Everything from the line that contains "This screenshot has width=646, height=500." to the end of the data below is to be reproduced verbatim; leave all else out.

▬▬▬▬▬▬▬▬▬▬

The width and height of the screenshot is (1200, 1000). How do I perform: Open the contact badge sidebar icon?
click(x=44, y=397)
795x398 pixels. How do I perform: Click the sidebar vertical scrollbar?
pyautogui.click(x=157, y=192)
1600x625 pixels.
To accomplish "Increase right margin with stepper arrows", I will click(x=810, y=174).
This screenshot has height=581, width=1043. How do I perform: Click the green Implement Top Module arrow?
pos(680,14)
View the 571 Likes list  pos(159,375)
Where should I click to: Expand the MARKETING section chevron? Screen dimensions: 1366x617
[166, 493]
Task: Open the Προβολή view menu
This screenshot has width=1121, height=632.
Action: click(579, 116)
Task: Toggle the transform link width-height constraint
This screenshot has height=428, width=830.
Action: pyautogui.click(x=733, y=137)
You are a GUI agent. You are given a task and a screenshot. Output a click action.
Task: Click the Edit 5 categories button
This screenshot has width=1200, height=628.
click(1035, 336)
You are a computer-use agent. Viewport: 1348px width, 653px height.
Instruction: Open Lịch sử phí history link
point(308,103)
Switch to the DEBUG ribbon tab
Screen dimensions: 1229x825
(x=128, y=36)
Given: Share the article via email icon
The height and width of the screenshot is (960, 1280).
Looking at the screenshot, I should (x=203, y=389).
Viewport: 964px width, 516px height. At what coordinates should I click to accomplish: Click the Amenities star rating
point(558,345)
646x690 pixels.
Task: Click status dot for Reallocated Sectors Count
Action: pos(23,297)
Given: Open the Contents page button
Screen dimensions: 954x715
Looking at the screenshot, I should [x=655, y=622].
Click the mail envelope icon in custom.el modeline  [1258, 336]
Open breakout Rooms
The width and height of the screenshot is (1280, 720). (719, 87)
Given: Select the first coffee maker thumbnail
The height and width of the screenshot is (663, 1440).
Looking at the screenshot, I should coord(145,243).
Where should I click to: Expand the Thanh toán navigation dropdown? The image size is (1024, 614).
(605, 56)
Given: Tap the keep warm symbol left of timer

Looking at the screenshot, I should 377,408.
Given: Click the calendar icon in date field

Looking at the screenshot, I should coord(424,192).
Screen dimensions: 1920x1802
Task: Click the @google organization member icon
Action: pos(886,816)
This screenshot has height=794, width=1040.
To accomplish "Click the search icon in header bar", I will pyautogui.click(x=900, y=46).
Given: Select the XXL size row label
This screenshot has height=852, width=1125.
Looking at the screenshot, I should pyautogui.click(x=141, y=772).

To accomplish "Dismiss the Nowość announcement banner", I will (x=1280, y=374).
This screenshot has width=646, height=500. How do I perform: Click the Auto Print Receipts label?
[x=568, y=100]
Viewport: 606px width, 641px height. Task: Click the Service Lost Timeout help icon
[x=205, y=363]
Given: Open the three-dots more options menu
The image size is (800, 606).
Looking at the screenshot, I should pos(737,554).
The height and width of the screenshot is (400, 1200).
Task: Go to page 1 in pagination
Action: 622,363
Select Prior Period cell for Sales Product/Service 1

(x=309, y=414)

▬▬▬▬▬▬▬▬▬▬

=== Completed task ===
This screenshot has width=646, height=500. How do I perform: Click the Auto Print Receipts label?
[x=568, y=100]
Viewport: 606px width, 641px height. Task: Click the Service Lost Timeout help icon
[x=205, y=363]
Given: Open the three-dots more options menu
The image size is (800, 606).
Looking at the screenshot, I should pos(737,554).
The height and width of the screenshot is (400, 1200).
Task: Go to page 1 in pagination
Action: 622,363
Select Prior Period cell for Sales Product/Service 1

(x=309, y=414)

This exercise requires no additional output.